Wednesday, August 30, 2006
1 in 8 Americans live in Poverty
If you believe that "the BushCo economy is great for the Middle class & the working poor" then by all means, feel free to shove these harsh facts up your delusional ass (via CNN): "The nation's poverty rate last yr remained unchanged, but that's little comfort because the level is still very high. According to the US Census Bureau, 37 million Americans are now living below the poverty line, defined as having an annual income below/ around $10,000 for an individual or $20,000 for a family of 4. That's more than the entire population of Calif. That translates to this: In the world's biggest economy 1 in 8 Americans and almost 1 in 4 blacks lived in poverty last yr. 2005 was the first yr since Bush took office in 2001 that the poverty rate did not radically increase from the previous yr, yet the story is remarkably consistent: stubborn poverty levels, rising number of uninsured, and income growth that is stagnant at best.
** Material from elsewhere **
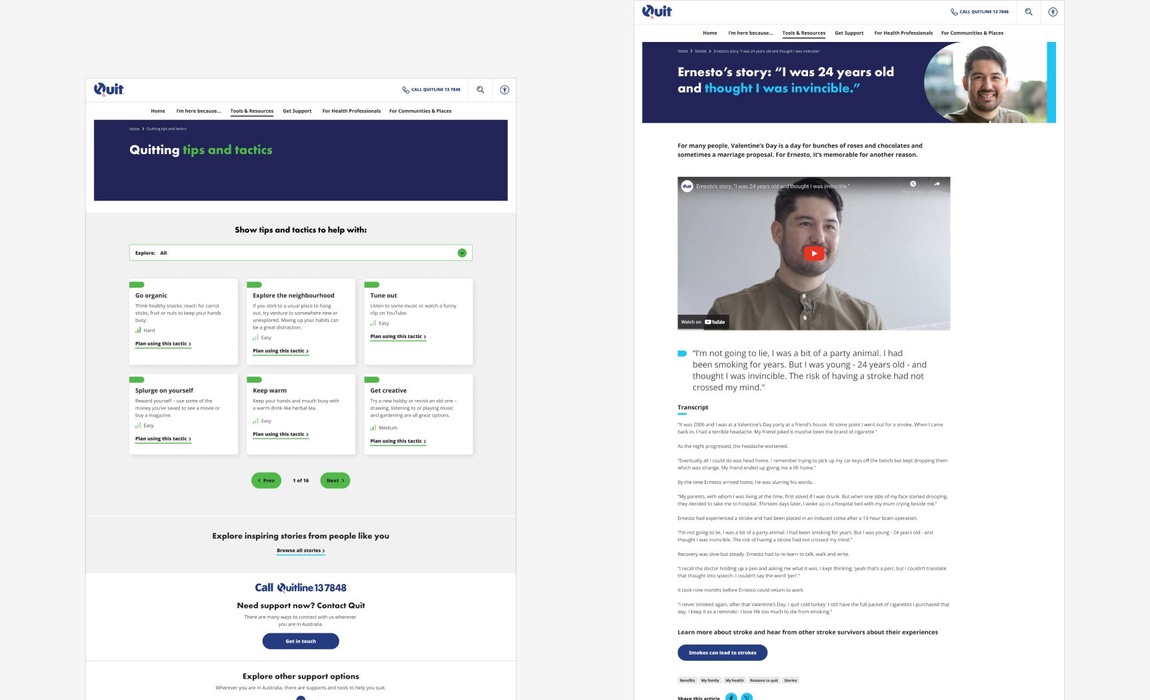Click the "Get in touch" button
Viewport: 1150px width, 700px height.
click(x=300, y=641)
Median household income in '05 rose by 1.1%, its first increase since 1999 YET real median earnings of men and women working full time all yr declined. That's right. For men and women, earnings after inflation fell. More women are working full time. More evidence it takes 2 workers to support a single household. Census data also show the number of people w/o health insurance grew to 46.6 million in this country. That translates to this: 15.9% of the population had no health insurance, up from 15.6% in 2004 and the 5th increase in a row. And the number of uninsured children rose. People are not getting the kind of health insurance thru the workplace that they previously did. So most of the increase in our uninsured population is coming from people w/o job-based coverage and from children and families losing coverage from the family worker. That translates to this: Some 17.6% of children under 18 and one in 5 of those under 6 were in poverty, higher than for any other age group. And before anyone wants to attribute these crappy numbers to Hurricanes Katrina and Rita, the Census Bureau says all evidence indicates no-- since both happened so late in '05. And the last time the US saw a decline in poverty was in 2000, the final yr of Bill Clinton's presidency, when it fell to 11.3%.